ニュースで、香港の高層マンションが
ビルごと炎に包まれている映像を見た方も多いと思います。
- 炎に包まれているのは外側の竹の足場
- ビル全体が緑色のネットにくるまれている
- それが何棟もまとめて燃えている
という、まるで映画のような光景でした。
今回の香港・大埔(タイポ)地区の宏福苑(Wang Fuk Court)火災は、
少なくとも44人が死亡、50人以上がケガ、行方不明者も多数と伝えられており、
ここ数十年で最悪クラスの火災だと言われています。
そんな中で、世界的に注目されているのが
出火元は竹の足場なのか?
そもそも、なんで高層ビルに「竹」を使っているの?
どうしてここまで一気に燃え広がってしまったの?
という点です。
この記事では、大人向けの内容を
を、順番に整理していきます。
※数字や状況は、2025年11月27日時点の海外報道をもとにしています。
今後の調査で変わる可能性があることを前提に読んでください。
今回の火災はどこで何が起きたのか
高層団地「宏福苑」での大規模火災
火災が起きたのは、
- 場所:香港・新界(ニューテリトリーズ)地区の大埔(タイポ)区
- 団地名:宏福苑(Wang Fuk Court)
- 建物:31〜32階建ての高層マンションが8棟並ぶ巨大団地
- 戸数:約1,984戸
- 入居開始:1983年ごろから入居が始まった、築40年以上の大型団地
日本でいうと、
「郊外のニュータウンにある、30階建て級のマンションが
8棟ドーンと並んでいる巨大団地」
というイメージに近いです。
ここで、外壁の大規模修繕工事が行われていました。
そのため、団地の多くの棟の外側が、
- 竹で組んだ足場
- 緑色の防護ネット
で、すっぽり覆われていました。
その状態で火が出てしまい、
竹の足場とネットを伝って炎が一気に広がったとみられています。
死傷者と被害の大きさ
報道によると、
- 死亡:44人以上
- 負傷:50人以上
- 行方不明:200人以上(報道によって数字に差あり)
とされ、香港当局は火災警報レベルの最高「5級」を発令しました。
香港では1996年に九龍の商業ビルで41人が亡くなる火災がありましたが、
それを上回る、数十年ぶり最悪の大火災と評価されています。
「竹の足場」ってそもそも何?

**表示情報**

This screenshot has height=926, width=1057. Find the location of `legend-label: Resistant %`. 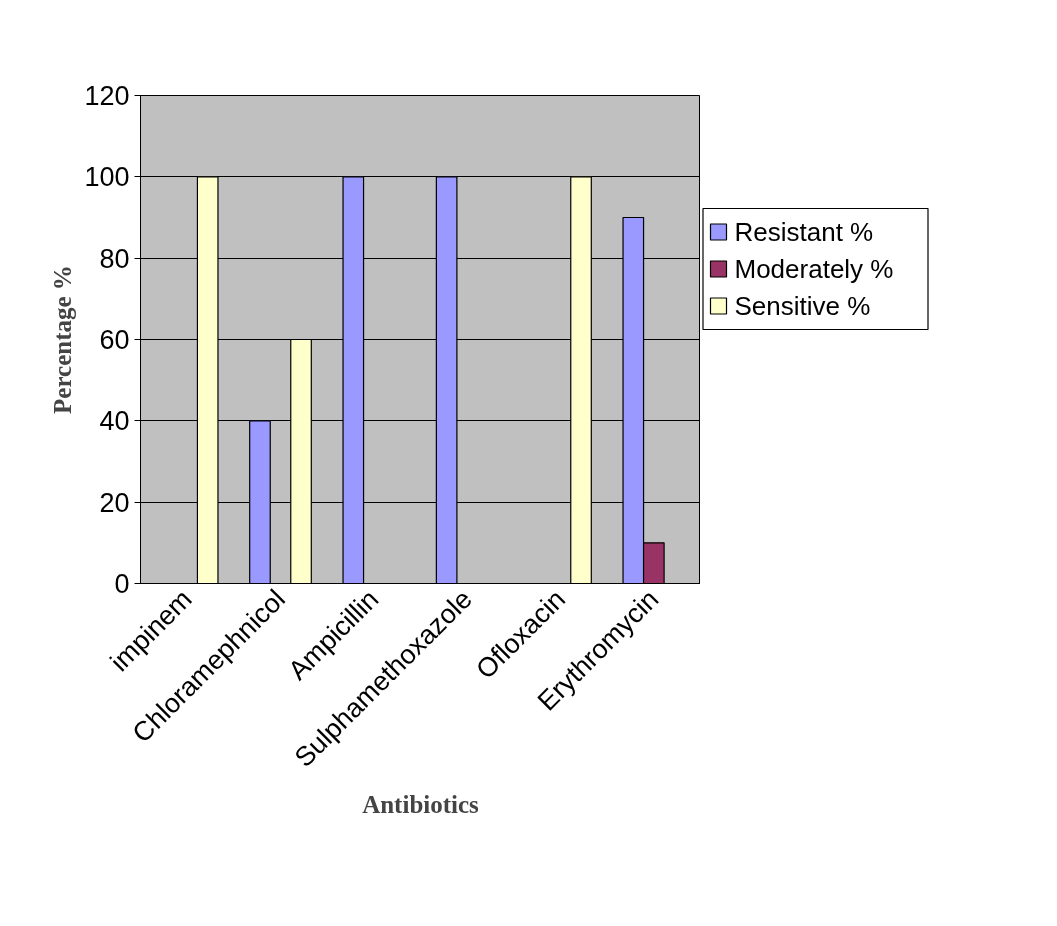

legend-label: Resistant % is located at coordinates (804, 232).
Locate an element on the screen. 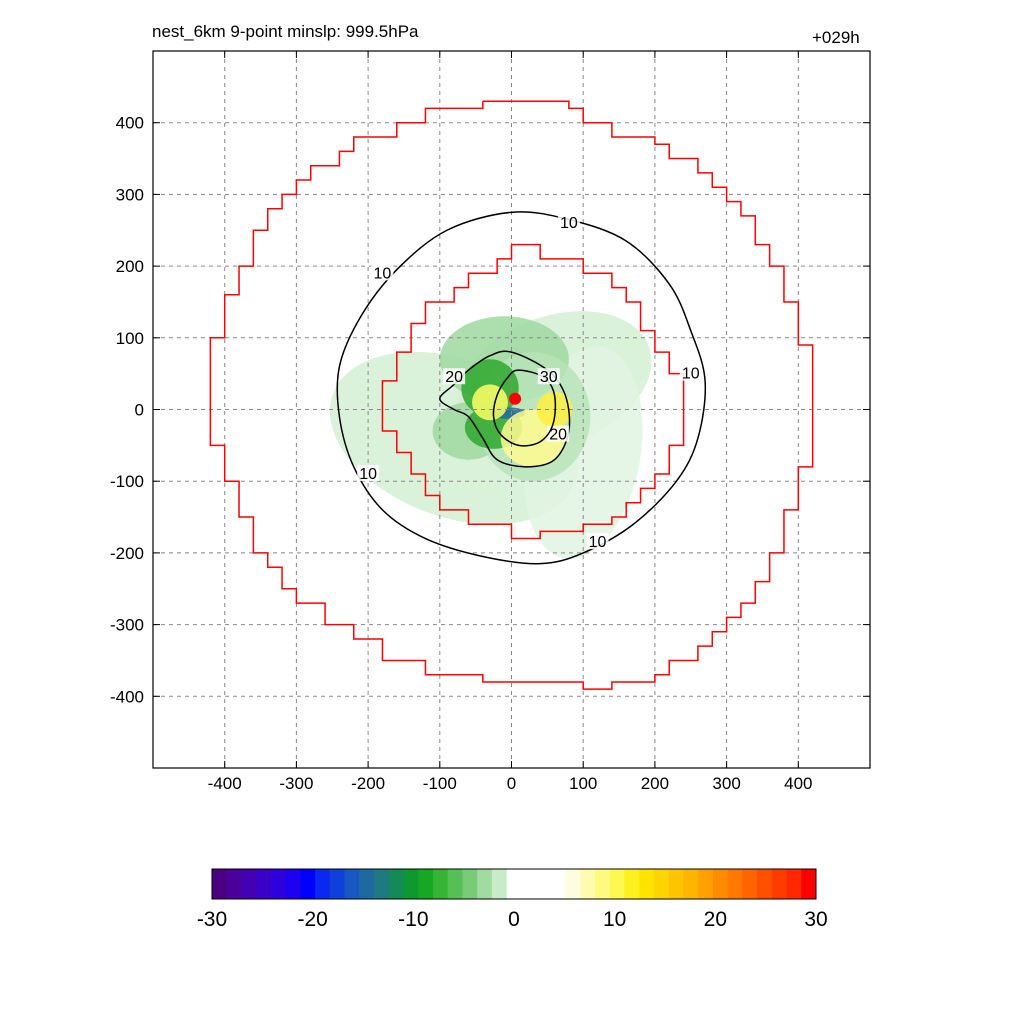 The height and width of the screenshot is (1024, 1024). y-tick-label: 400 is located at coordinates (130, 124).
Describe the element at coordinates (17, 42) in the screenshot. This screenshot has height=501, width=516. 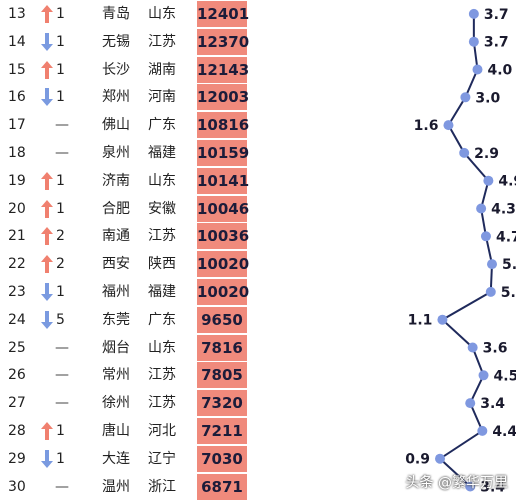
I see `rank-number: 14` at that location.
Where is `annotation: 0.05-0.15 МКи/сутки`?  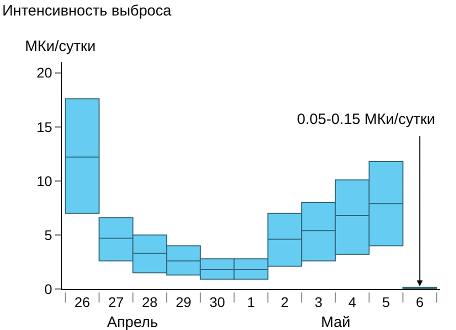 annotation: 0.05-0.15 МКи/сутки is located at coordinates (366, 120).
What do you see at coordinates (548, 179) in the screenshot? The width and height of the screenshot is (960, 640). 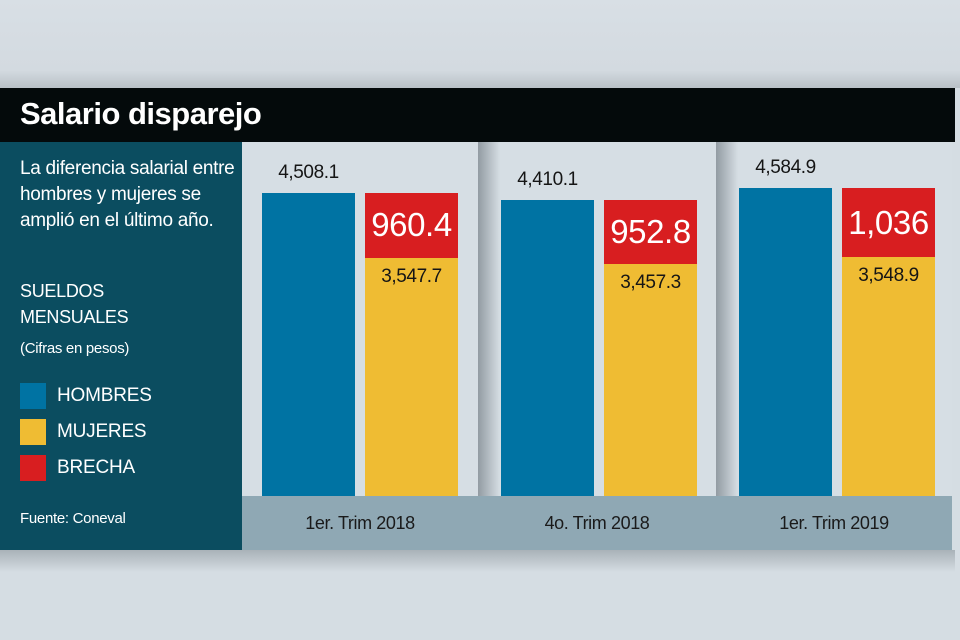 I see `label-hombres: 4,410.1` at bounding box center [548, 179].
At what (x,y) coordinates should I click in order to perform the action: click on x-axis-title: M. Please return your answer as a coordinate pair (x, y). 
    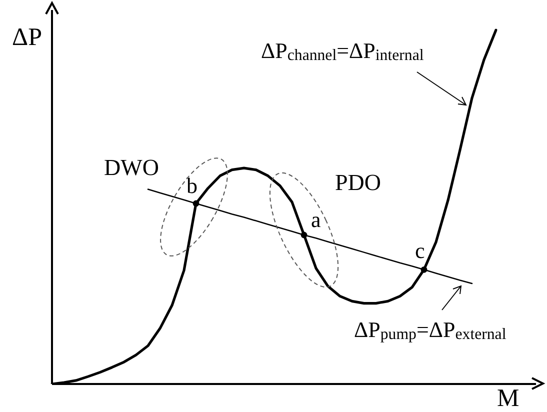
    Looking at the image, I should click on (508, 398).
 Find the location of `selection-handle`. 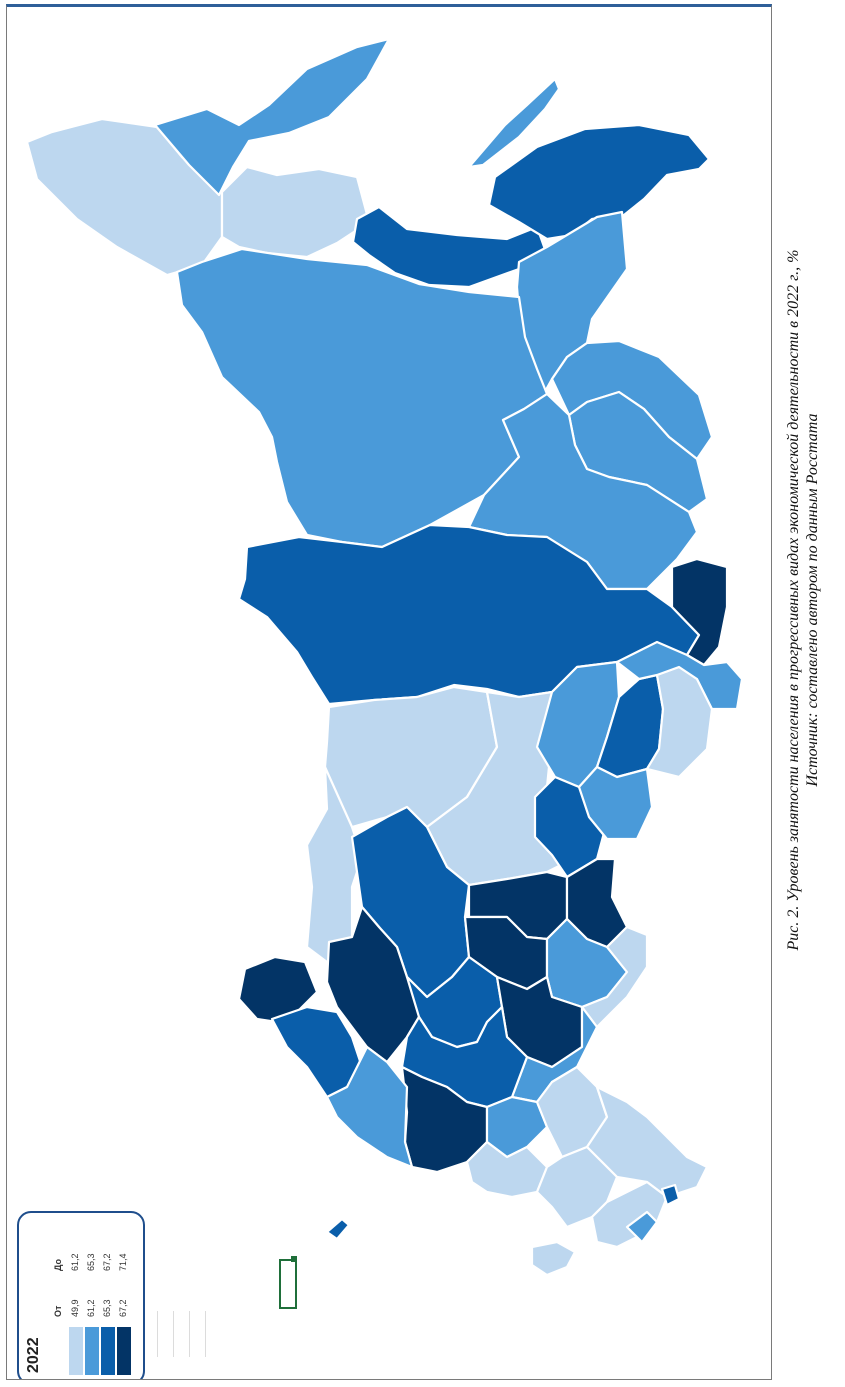

selection-handle is located at coordinates (288, 1284).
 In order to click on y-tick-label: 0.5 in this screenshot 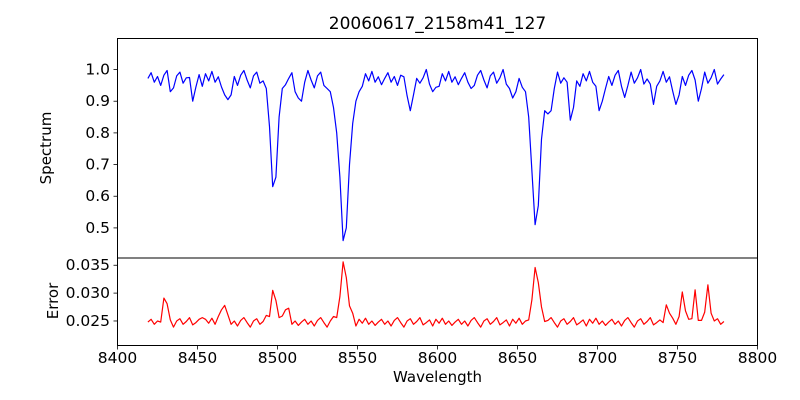, I will do `click(98, 228)`.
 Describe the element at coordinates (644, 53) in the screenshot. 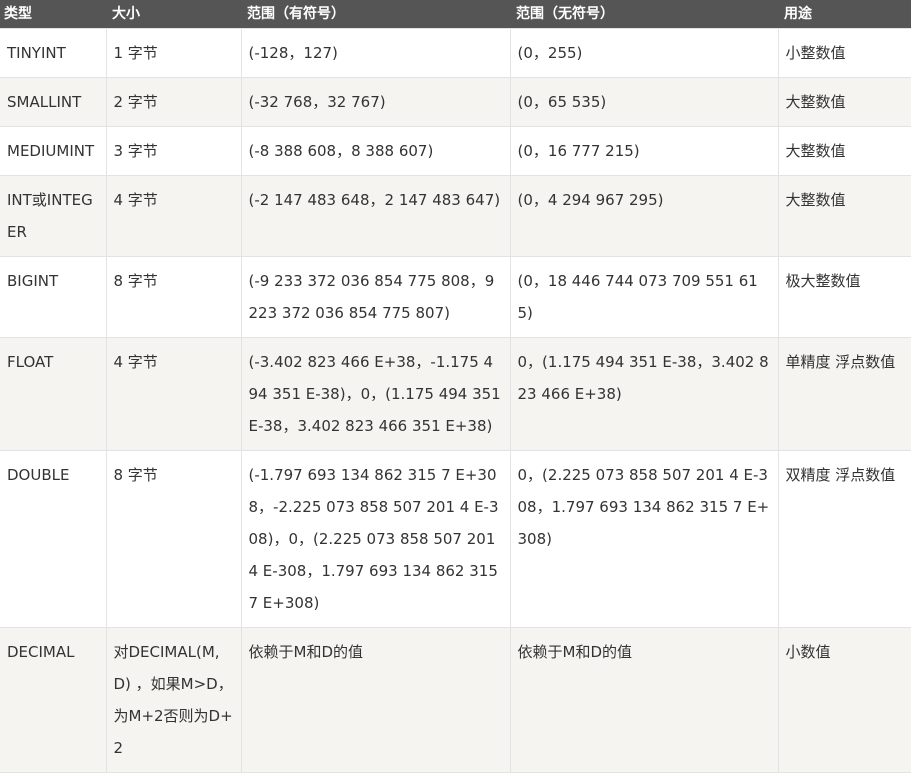

I see `cell-unsigned-range: (0，255)` at that location.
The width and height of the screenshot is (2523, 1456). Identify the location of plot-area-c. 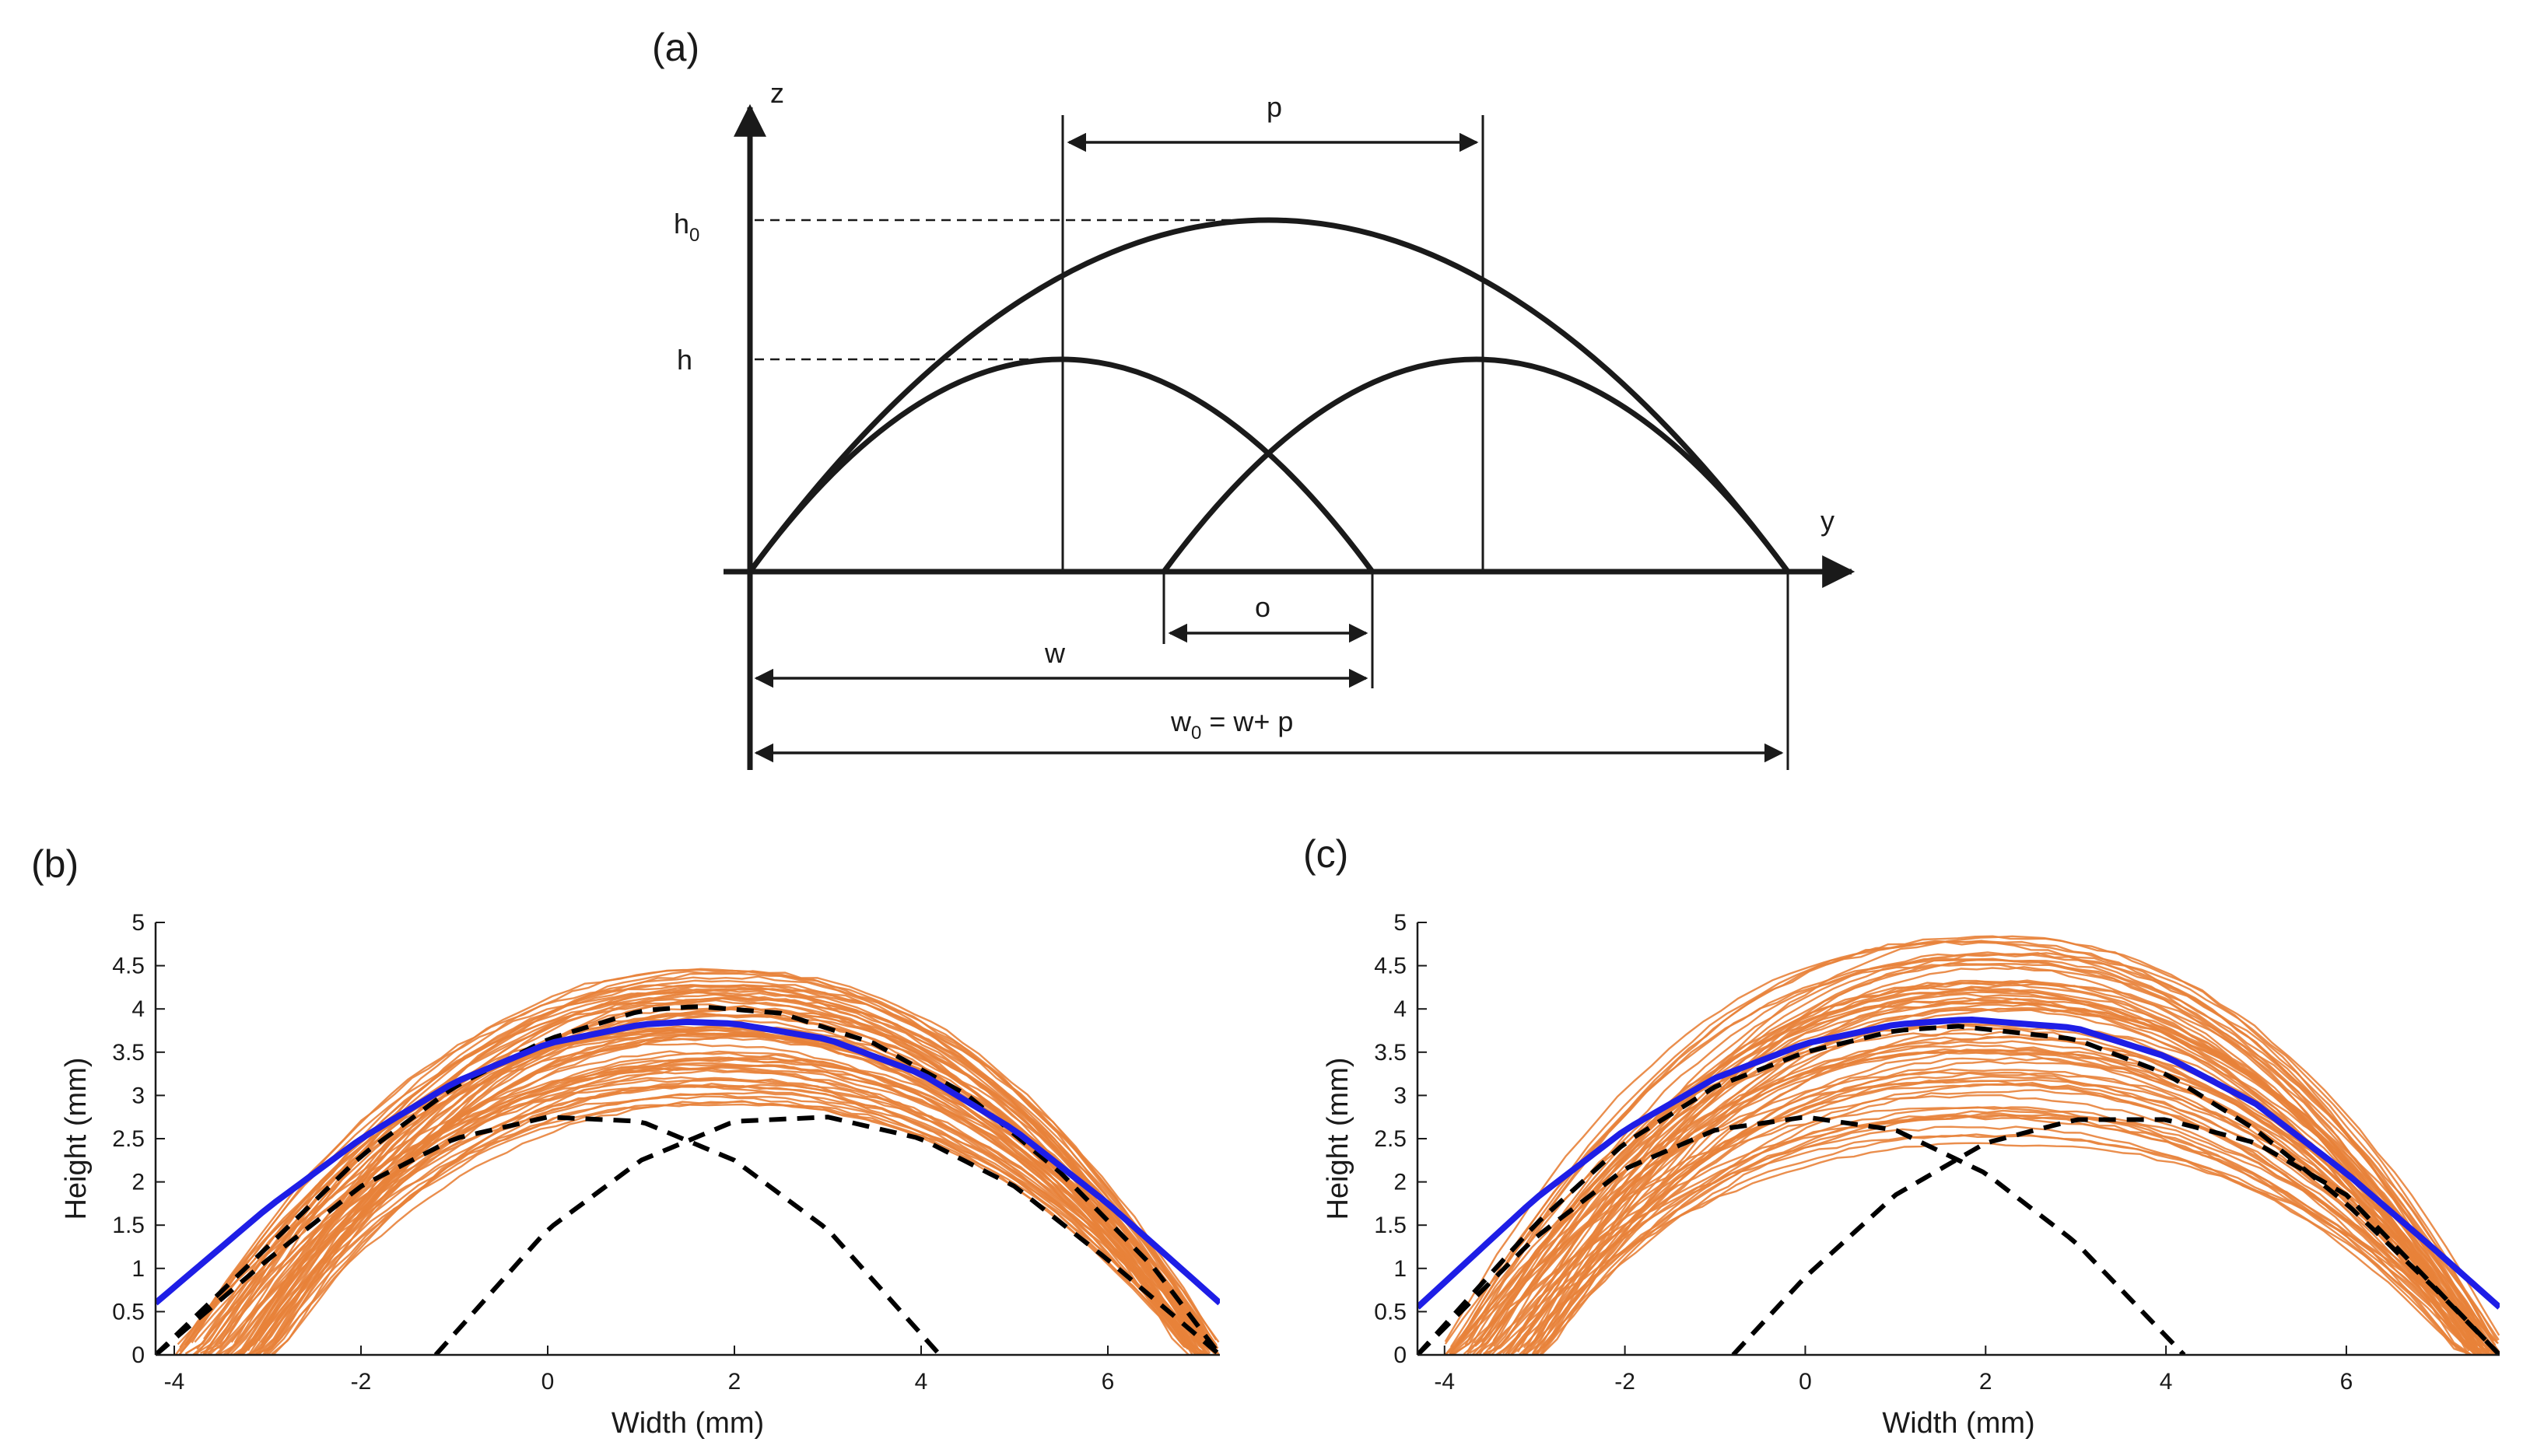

**必須課題**
[A] ページ抜粋によれば、宏福苑で入居が始まったのは何年ごろか。
[B] ページ抜粋のうち「今回の火災はどこで何が起きたのか」から「ここで、外壁の大規模修繕工事が行われていました。」までの範囲を、一字も変えずに再掲せよ。

**演習の解答**
[A] 1983年ごろ。

[B]
今回の火災はどこで何が起きたのか
高層団地「宏福苑」での大規模火災
火災が起きたのは、
- 場所:香港・新界(ニューテリトリーズ)地区の大埔(タイポ)区
- 団地名:宏福苑(Wang Fuk Court)
- 建物:31〜32階建ての高層マンションが8棟並ぶ巨大団地
- 戸数:約1,984戸
- 入居開始:1983年ごろから入居が始まった、築40年以上の大型団地
日本でいうと、
「郊外のニュータウンにある、30階建て級のマンションが
8棟ドーンと並んでいる巨大団地」
というイメージに近いです。
ここで、外壁の大規模修繕工事が行われていました。